Morreu Desmond Tutu. Figura histórica da luta contra o Apartheid

por RTP

Desmond Tutu, arcebispo emérito sul-africano e vencedor do Prémio Nobel da Paz de 1984 pelo seu ativismo contra o regime de segregação racista do Apartheid, morreu hoje aos 90 anos, anunciou o Presidente da África do Sul, Cyril Ramaphosa.

Desmond Tutu, que ganhou destaque como ativista dos direitos humanos, foi diagnosticado com cancro de próstata no final da década de 1990 e foi hospitalizado várias vezes nos últimos anos para tratar infecções associadas ao tratamento.

O presidente sul africano fala de um líder ímpar e de um novo capítulo de luto com a perda de mais um dos notáveis que teve uma contribuição decisiva para a libertação do país.

"A morte do arcebispo emérito Desmond Tutu é um novo capítulo de luto na despedida da nossa nação a uma geração de sul-africanos excecionais que nos legaram uma África do sul liberta", acrescentou o presidente.



Ramaphosa considerou Tutu "um homem de uma inteligência extraordinária, íntegro e invencível contra as forças do apartheid", mas que foi "também terno e vulnerável na sua compaixão por aqueles que sofreram a opressão, a injustiça e a violência" quer sob o apartheid quer sob opressores no mundo inteiro.

O arcebispo anglicano estava debilitado há vários meses, durante os quais não falou em público, mas ainda cumprimentava os jornalistas que acompanhavam cada uma das suas saídas recentes, como quando foi tomar a sua vacina contra a covid-19 num hospital ou quando celebrou os seus 90 anos em outubro.

Desmond Tutu ganhou notoriedade durante as piores horas do regime racista na África do Sul, quando organizava marchas pacíficas contra a segregação, enquanto sacerdote, pedindo sanções internacionais contra o regime branco em Pretória.

Com o advento da democracia, 10 anos depois, o homem que deu à África do Sul o nome de “nação arco-íris” presidiu à Comissão de Verdade e Reconciliação criada com o objetivo de virar a página sobre o ódio racial, mas as suas esperanças foram rapidamente frustradas. A maioria negra adquiriu o direito de voto, mas continua em grande parte pobre.

Depois do combate ao Apartheid, Tutu empenhou-se na reconciliação do seu país e na defesa dos direitos humanos.

Contra a hierarquia da igreja anglicana, defendeu os homossexuais e o direito ao aborto, tendo nos últimos anos aberto como nova frente de combate o direito ao suicídio assistido.

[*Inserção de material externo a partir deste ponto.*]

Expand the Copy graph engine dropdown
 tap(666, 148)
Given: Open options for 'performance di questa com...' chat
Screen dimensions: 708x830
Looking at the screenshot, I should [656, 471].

Tutu criticou também os excessos do Governo do seu partido, o Congresso Nacional Africano (ANC), nomeadamente os erros do ex-presidente Thabo Mbeki na luta contra a sida, e nem o seu amigo Nelson Mandela escapou às suas críticas.

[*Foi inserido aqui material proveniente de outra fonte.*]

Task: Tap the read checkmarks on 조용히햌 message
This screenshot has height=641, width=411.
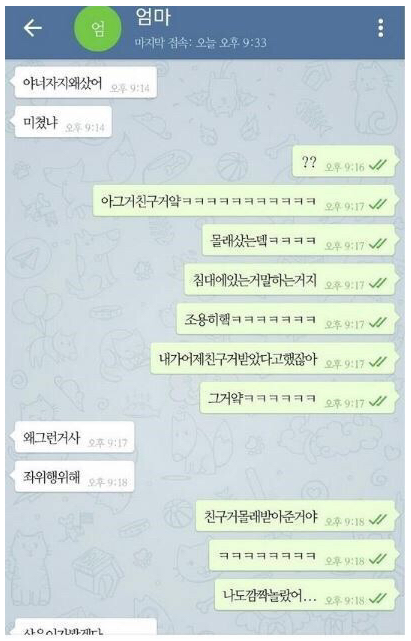Action: (x=377, y=323)
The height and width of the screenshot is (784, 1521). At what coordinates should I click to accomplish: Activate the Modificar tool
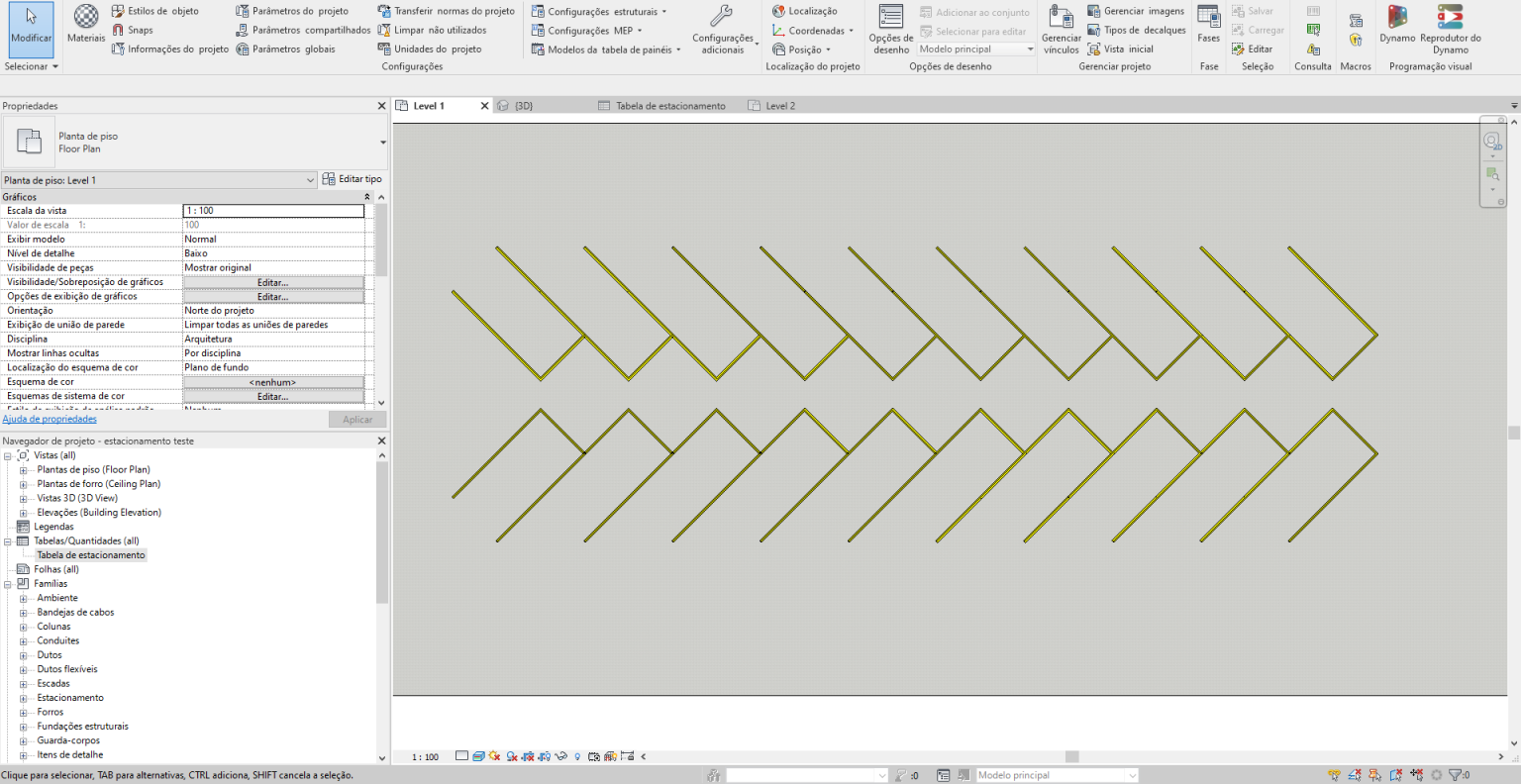[30, 30]
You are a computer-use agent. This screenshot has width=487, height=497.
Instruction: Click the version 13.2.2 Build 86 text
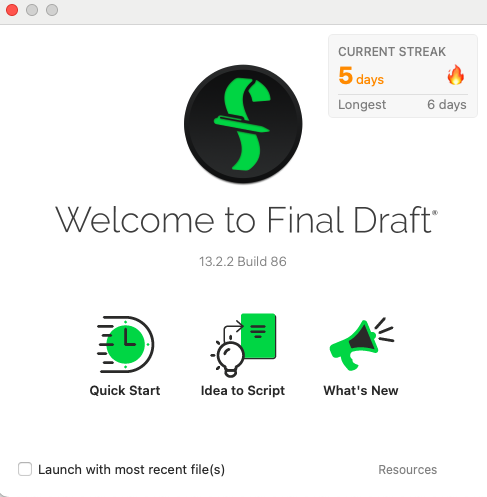coord(243,262)
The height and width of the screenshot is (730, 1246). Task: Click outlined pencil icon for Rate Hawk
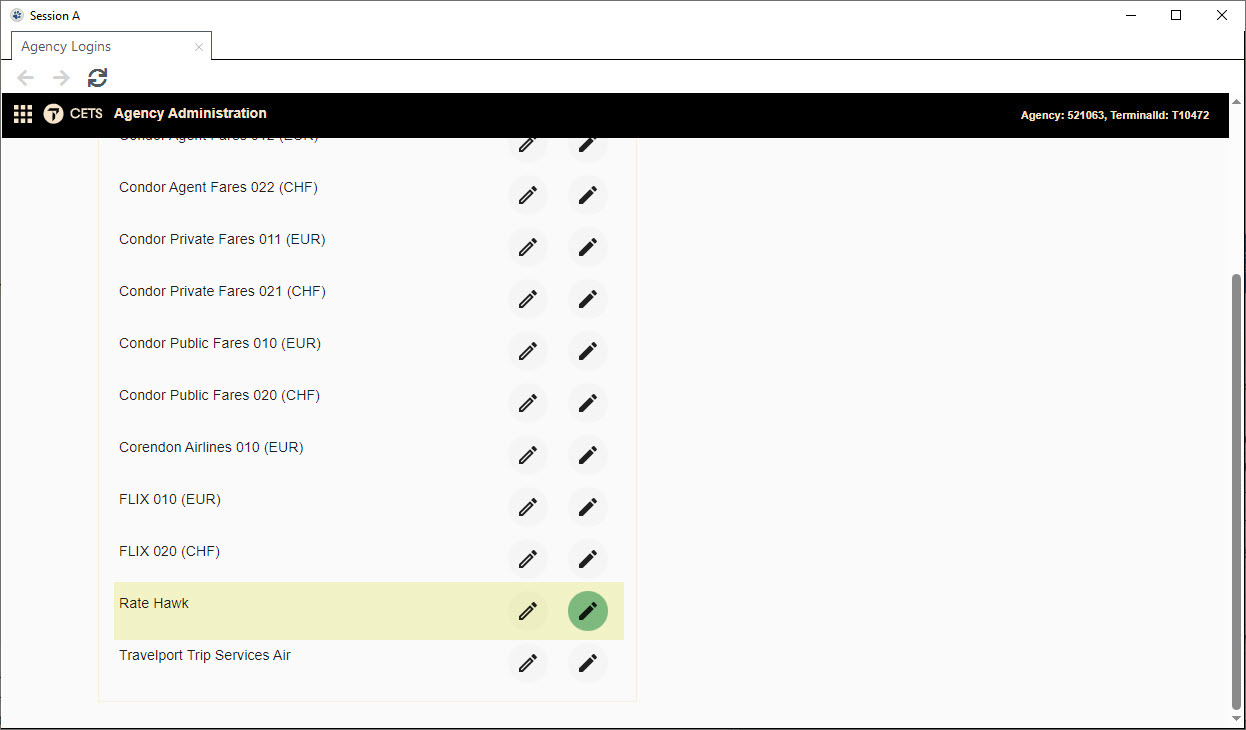[x=528, y=611]
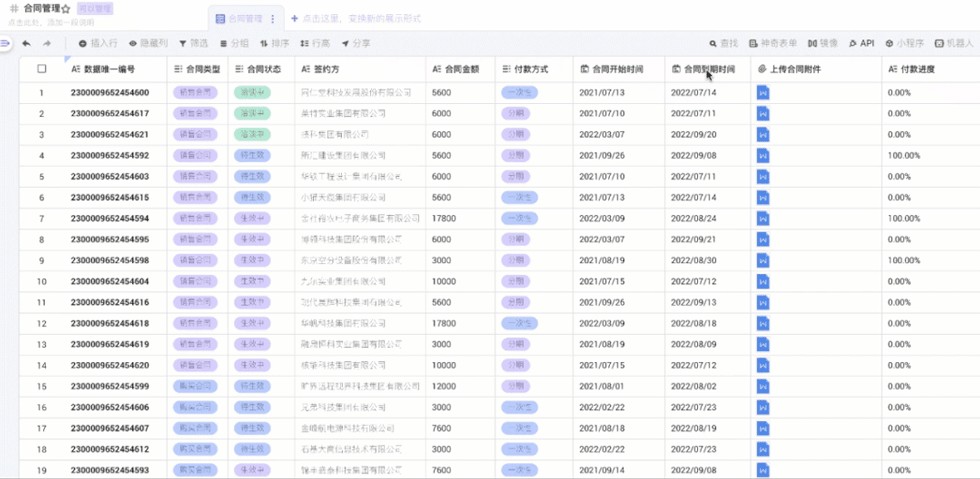Open the 排序 sort options
The width and height of the screenshot is (980, 479).
point(275,44)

Em 2013 prometeu não votar mais no partido que triunfou sobre o Apartheid novamente.

Desmond Tutu, nascido numa pequena cidade mineira a sudoeste de Joanesburgo, sofreu de poliomielite em criança, quis ser médico, mas desistiu por falta de meios e acabou por ser professor, tendo-se demitido para protestar contra a educação inferior reservada aos negros.

Acabou por entrar no seminário e foi ordenado sacerdote aos 30 anos.

Estudou e ensinou no Reino Unido e no Lesoto, estabelecendo-se em Joanesburgo em 1975, antes de ser nomeado arcebispo da Cidade do Cabo e chefe da comunidade anglicana no seu país.

Casou em 1955 com Leah, com quem teve quatro filhos.

Apesar do cancro da próstata diagnosticado em 1997 e de vários internamentos em hospitais, só muito gradualmente se retirou da vida pública, defendendo até ao fim o sonho de uma África do Sul multirracial e igualitária.